Plaintiff is ORDERED to serve upon defendant or, if appearance has been entered by counsel, upon that attorney, a copy of every further pleading or other document submitted for consideration by this Court. He shall include with the original paper to be filed with the Clerk of the Court a certificate stating the date that a true and correct copy of any document was mailed to defendant or his counsel. Any paper received by a district judge or magistrate judge which has not been filed with the Clerk or which fails to include a certificate of service will be disregarded by the Court.

Defendants are ORDERED to timely file an appropriate responsive pleading to the complaint, and shall not waive filing a reply pursuant to 42 U.S.C. § 1997e(g).

Pursuant to Local Rule 72.1(a)(2), this cause is REFERRED to a United States Magistrate Judge for further pre-trial proceedings.

Further, this entire matter is hereby REFERRED to a United States Magistrate Judge for disposition, as contemplated by Local Rule 72.2(b)(2) and 28 U.S.C. § 636(c), should all the parties consent to such a referral.

Plaintiff is under a continuing obligation to keep the Clerk and each opposing party informed of any change in his whereabouts. This shall be done in writing and not later than seven (7) days after a transfer or other change in address occurs.


Currently pending before the Court are Plaintiff's three motions to appoint counsel (Docs. 4, 17, and 18), Plaintiff's motion to amend the complaint (Doc. 18), Defendant GEO Group Inc.'s motion to dismiss (Doc. 23), and Plaintiff's motion for an extension of time to file a response (Doc. 25).

Plaintiff's three motions for appointment of counsel (Docs. 4, 17, and 18) are REFERRED to the magistrate judge for disposition.

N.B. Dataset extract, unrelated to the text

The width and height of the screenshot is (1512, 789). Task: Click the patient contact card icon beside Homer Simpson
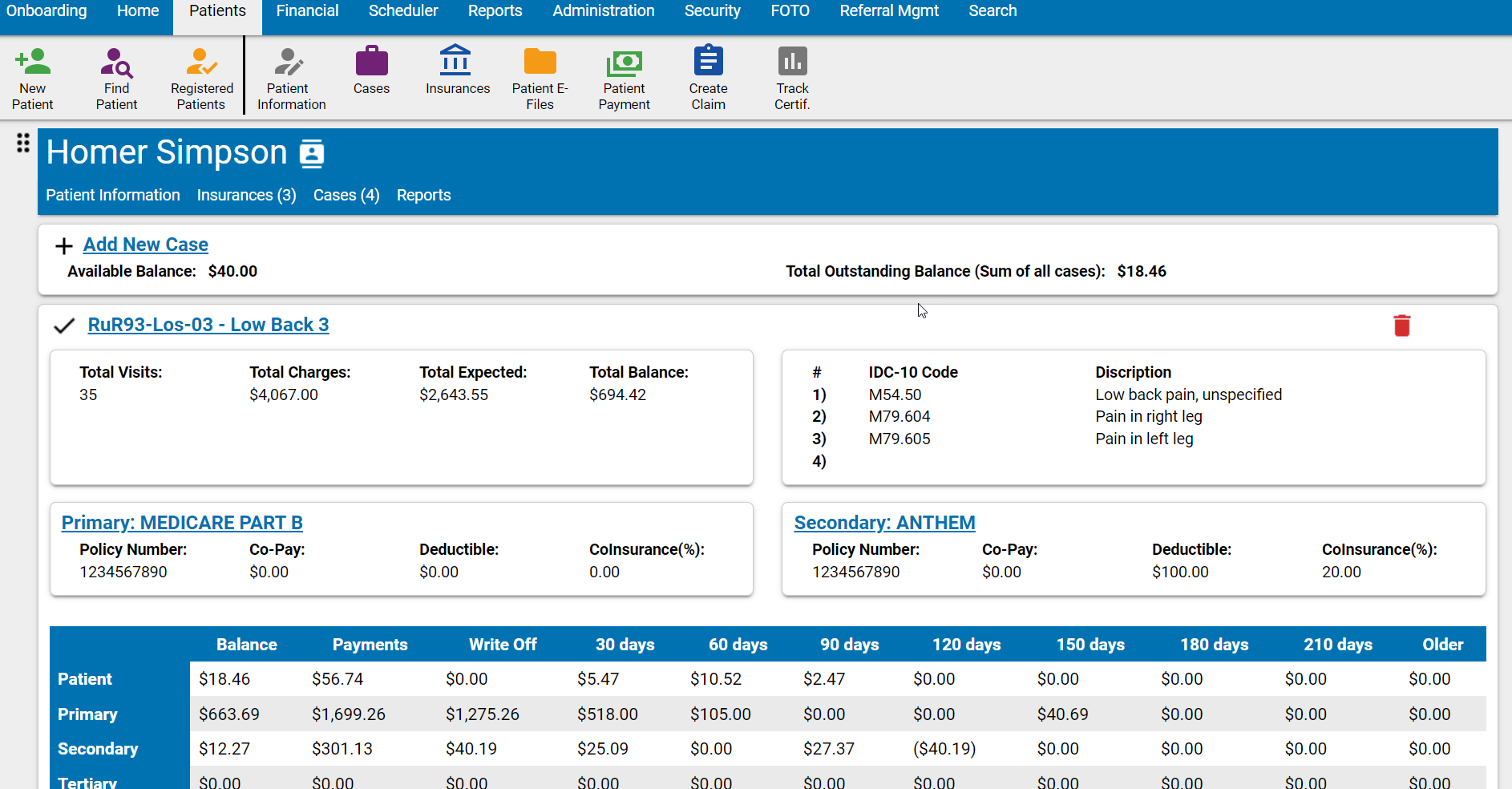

As to Plaintiff's motion to amend the complaint,

Federal Rule of Civil Procedure 15(a) dictates that leave to amend a pleading "shall be given whenever justice so requires," see Sanders v. Venture Stores, Inc., 56 F.3d 771, 773 (7th Cir. 1995); and, indeed, the rule expressly grants a plaintiff one opportunity to amend her complaint as a matter of course before a responsive pleading is served. A motion to dismiss does not constitute a responsive pleading for purposes of Rule 15(a); thus, an order dismissing the original complaint normally does not eliminate the plaintiff's right to amend once as a matter of right. See Bieneman v. City of Chicago, 838 F.2d 962, 963 (7th Cir. 1988) (per curiam); Willhelm v. Eastern Airlines, Inc., 927 F.2d 971, 972 (7th Cir. 1991).

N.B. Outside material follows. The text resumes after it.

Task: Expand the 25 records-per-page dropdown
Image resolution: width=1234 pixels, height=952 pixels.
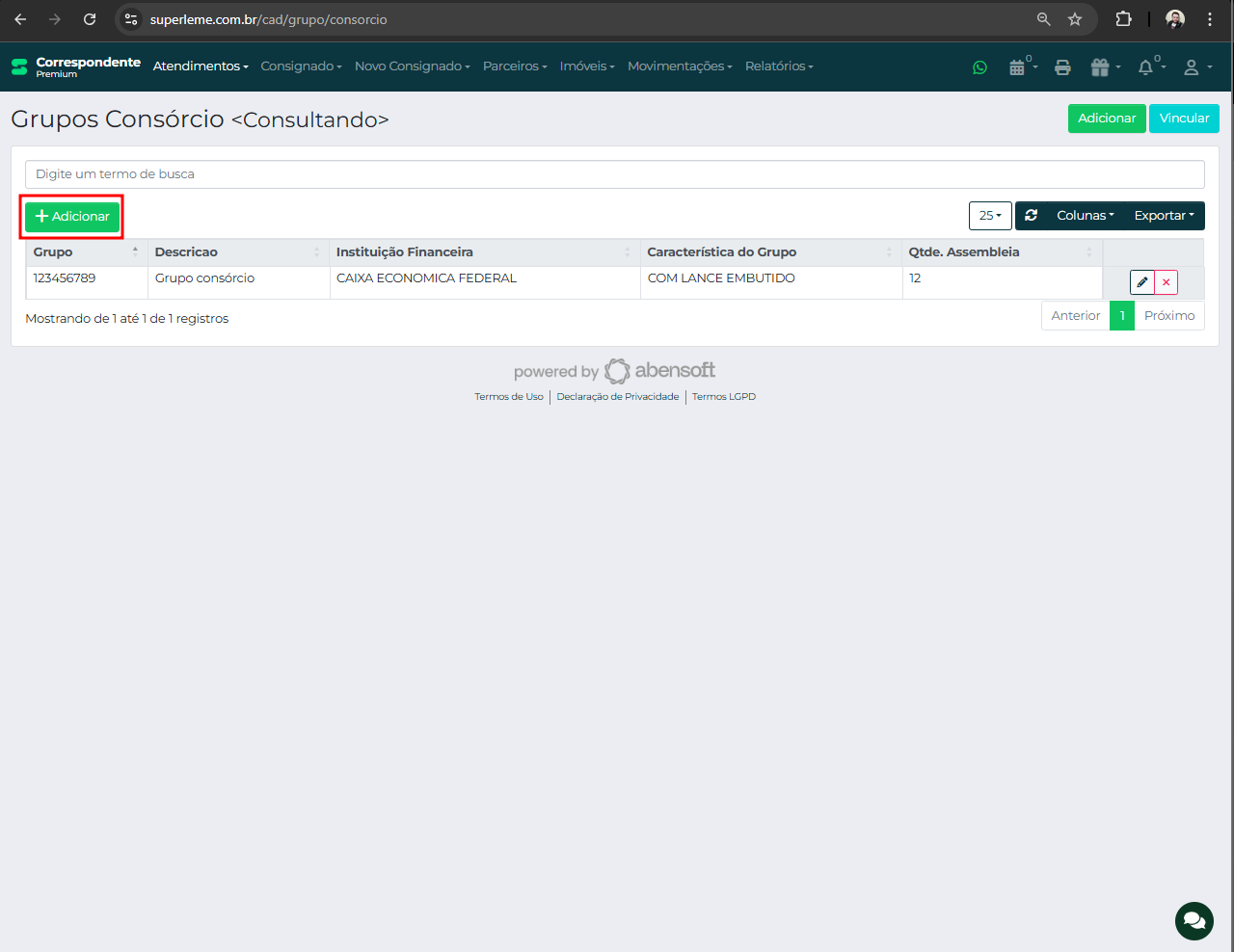Action: (x=990, y=216)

Camp v. Gregory, 67 F.3d 1286, 1289 (7th Cir. 1995). However, [a]mended pleadings and supplemental pleadings shall contain all allegations which a party intends to pursue. All new material in the amended pleadings shall be underlined. The original of the amended pleading shall be attached to the motion to amend the pleading so that it may be filed if the motion to amend is granted.

Local Rule 15.1; see FED.R.CIV.P. 15. Plaintiff's motion does not conform to the local rule in that Plaintiff does not include with the motion to amend a proposed amended complaint that contains all claims against all defendants. Consequently, Plaintiff's motion to amend (Doc. 18) is DENIED. If Plaintiff wishes to amend the complaint, he may file another motion so requesting that conforms to the federal and local rules.

Defendant GEO Group Inc.'s motion to dismiss (Doc. 23) is DENIED as moot because the Court has already dismissed GEO Group Inc. as a defendant from the action. Accordingly, Plaintiff's motion for an extension of time to file a response (Doc. 25) is also DENIED as moot.